Book Review: Black Wings Has My Angel by Elliott Chaze
After reading this book, I just might have to look for a mysterious ex-convict with a fake name to pull off a heist with me.
Black Wings Has My Angel by Elliott Chaze is a classic crime noir about a Bonnie-and-Clyde style couple—Tim Sunblade and Virginia—and their adventure of a heist. I won’t spoil whether they pull it off or not, because their success or failure is not what makes this book special.
Written in the 1950s, this book belonged to the heyday of crime fiction, but managed to survive longer than its companions and still be considered excellent in the present day. It’s been described online as the “perfect” crime novel, and I agree.
I grew up reading crime and mysteries with Nancy Drew and the Hardy Boys, and as I got older, those books turned into Agatha Christie, then Stephen King. I hate true crime and I scare easily, but I love the suspense of a good fictional mystery or horror.
This book was no exception. Chaze’s style was fantastic. Even after the heist was over, I was on the edge of my seat with these two characters and their shenanigans.
Virginia was interestingly written. She was over sexualized, as I would expect from a 1950s novel, but she had some defining traits that prevented her from becoming a caricature. She shared Tim’s greed and lust for money, and she was affectionate, but selfish to a point.

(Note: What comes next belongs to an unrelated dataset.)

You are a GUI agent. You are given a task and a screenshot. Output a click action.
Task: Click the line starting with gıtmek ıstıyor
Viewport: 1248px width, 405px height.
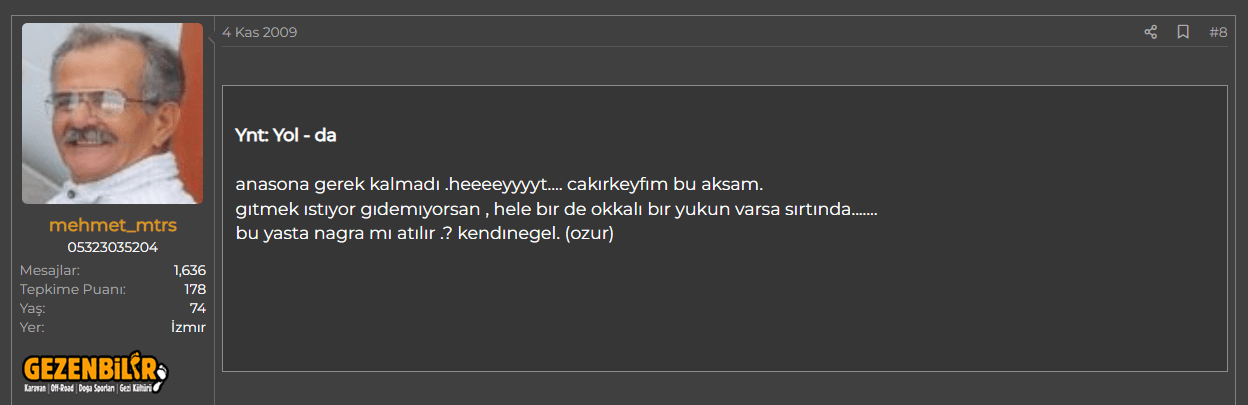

“She was sitting on the floor, naked, in a skitter of green bills. Beyond her was the custodian, still simpering in death. She was scooping up handfuls of the green money and dropping it on top of her head so that it came sliding down along the cream-colored hair, slipping down along her shoulders and body. She was making a noise I never heard come out of a human being.”
What a description! Witty, descriptive, and funny, Chaze creates a fascinating character with Tim as the narrator. He describes the book’s events with a series of metaphors and assertions about life that could only come from a man on the run.
“If your life can hang from a chewing gum wrapper it can hang from anything in the book. It can hang from a bullet no bigger than a bean, or from a cigarette smoked in bed, or a bad breakfast that causes the doctor to sew the absorbent cotton inside you.”
The book is full of these striking descriptions, and they liven up the duller moments in Tim and Virginia’s adventures. Usually novels that surround a big crime tend to drag before and after the big event, but this one kept drawing me in.
They were both unlikeable and criminal, but still compelling. Chaze gave them each just enough morals to make them interesting, and their guilt was beautifully written. The last few chapters will stick with me for a while.